Text section:
* * *

3 March 2014Analysis

EMEA: a domicile review


While there has not been any great exodus from the captive space, captive formation numbers in the EMEA region provide some indication of the difficult conditions the market faces, characterised by a protracted soft commercial market and limited macroeconomic growth.

Growth within the captive space would best be described as limited, with only one jurisdiction—Guernsey—achieving anything like notable growth. Guernsey was able to add 78 new captive entities to its roster in 2013, consisting of 16 single parent, protected cell companies (PCC) and incorporated cell companies (ICC) and a further 62 PCC and ICC cells. Malta achieved some modest growth during 2013, adding four insurance companies and five cells.  It is apparent that cell captive legislation continues to be a major driver of captive numbers, even as growth has slowed.

* * *

Supplied material:

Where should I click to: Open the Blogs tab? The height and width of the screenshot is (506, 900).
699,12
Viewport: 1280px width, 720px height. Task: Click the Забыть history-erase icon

* * *

What the task requires:
In the EMEA domicile review, how many new captive entities did Guernsey add in 2013?

Response:
78 new captive entities